The current trend among third wavers, as well as among progressives, is to argue that we can ignore whether people were born male or female and instead use language like “genderfluid,” “multi-gender,” or “genderqueer.” But there’s a massive gap between this language — popularized within Gender Studies classrooms in the West — and the realities of marginalized women in countries like mine.

I’ve been thinking about what gender identity means in the context of the Global South. What does gender identity mean for women and girls who look like me? What does it mean for Dominican women and girls who are marginalized not just by sex, but by poverty, race, and xenophobia?

Recently, the Dominican Republic has been debating whether or not to outlaw child marriage. The country has the highest rate of child marriage in the Latin American and Caribbean region. According to a 2014 survey, 37 per cent of women who are between 20 and 49 years old got married (or became common law partners) before they were 18. The survey also shows that one in five girls between 15 and 19 are in a relationship with a man who is at least 10 years their senior.

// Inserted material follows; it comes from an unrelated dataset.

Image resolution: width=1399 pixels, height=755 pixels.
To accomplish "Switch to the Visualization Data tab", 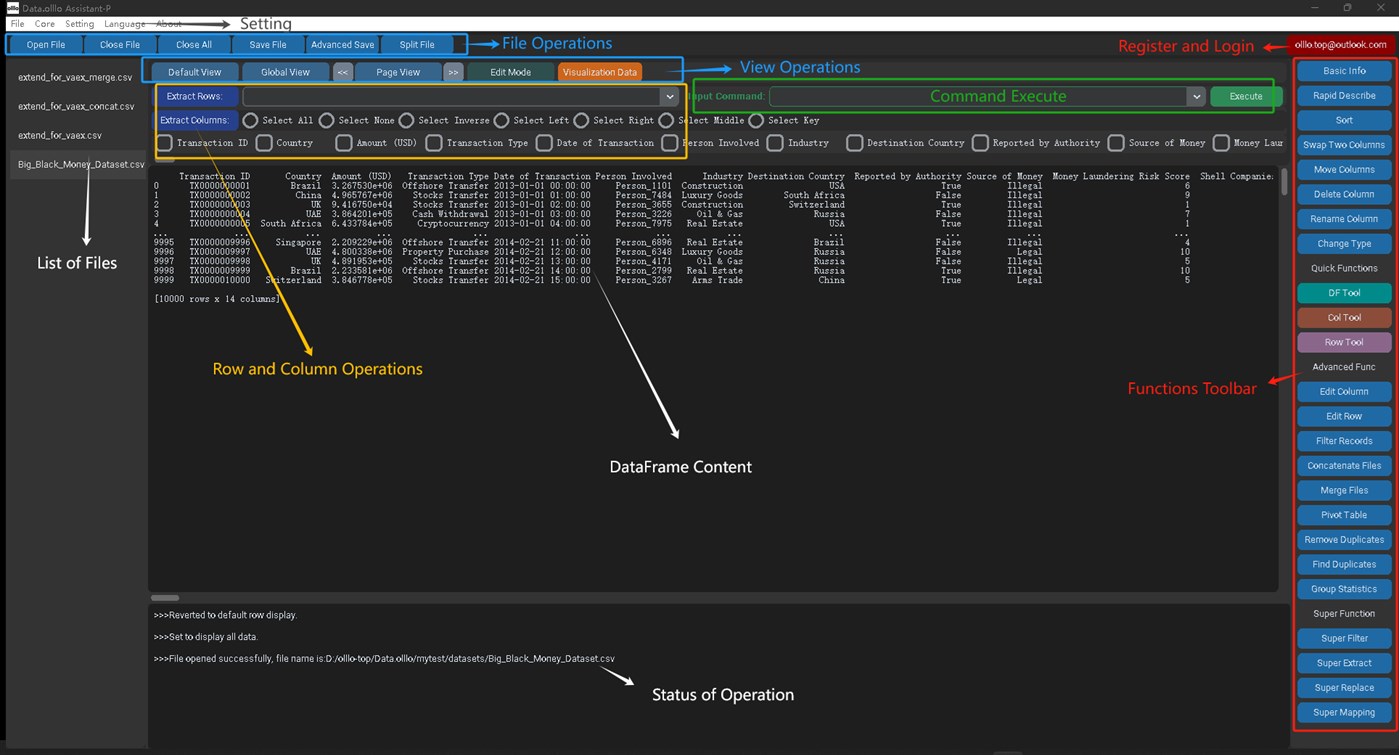I will (x=600, y=71).
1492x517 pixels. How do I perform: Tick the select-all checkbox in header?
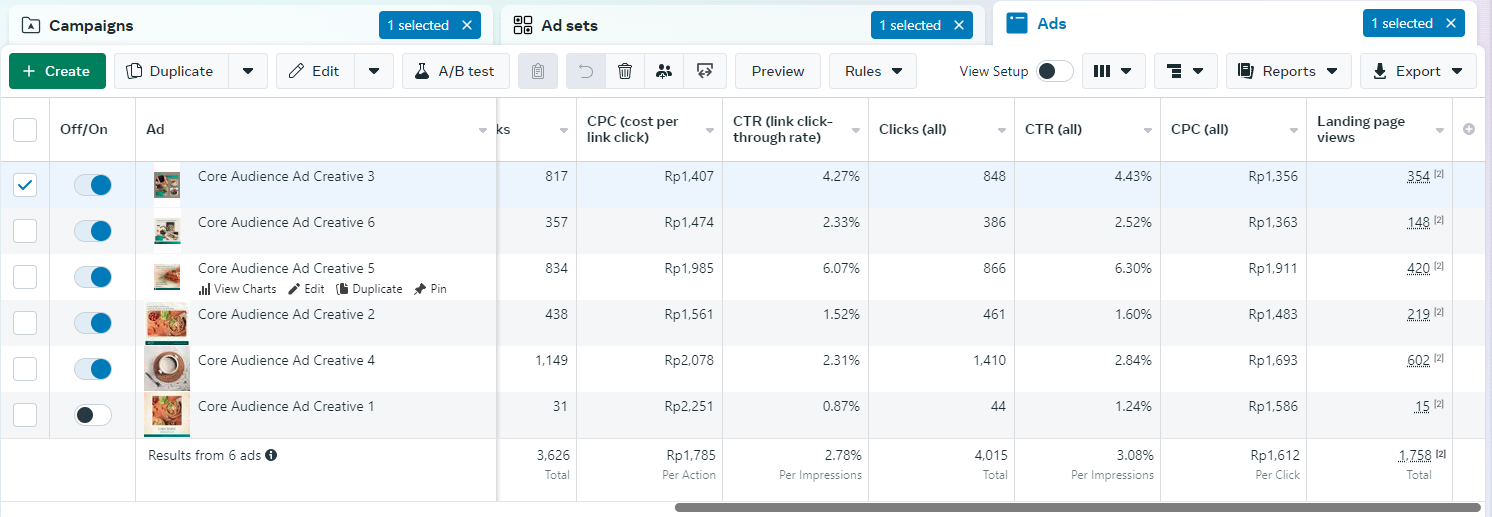click(25, 129)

There is a strong correlation between child marriage and teen pregnancy, which can result in dangerous health complications for girls, like blood poisoning, obstructed labour, and high blood pressure. Indeed, teen pregnancy is the number one cause of death for teen girls worldwide. This is particularly worrisome because the Dominican Republic prohibits all abortion, even in the cases when the mother’s life is in danger.

Plan International, a children’s rights organization, published a study in March, looking at child marriage on the south side of the Caribbean island. They interviewed men who married underage girls, as well as the girls who “chose” these marriages. Almost 40 per cent of the men interviewed said they preferred younger girls because they were “more obedient and easier to control.” The study also revealed that many girls marry older men hoping to escape family violence and poverty, but then face violence from these men once they are married. One 15-year-old girl who was interviewed for the study said:

“I got married because I needed to run away from home. They were beating me. They used sticks. They wouldn’t trust me. One day I said: ‘I don’t want to live like this anymore.’ At home, there was a lot of fighting, one day in front of everybody, they beat me, in the middle of the street. So, I started working at a household. I was 11 years old. It was even worse there, the violence increased. I had to do all the chores, including washing all the clothes by hand. They wouldn’t even let me go to school and they never paid me because they said that they already gave me food. I was suffering a lot. I felt imprisoned I couldn’t even go to the park. I wanted to get married to leave all of that. I thought that if I got married I was going to be in a calm house, that I would be able to eat, sleep and go out. I didn’t know it wouldn’t be like that, like another hell.”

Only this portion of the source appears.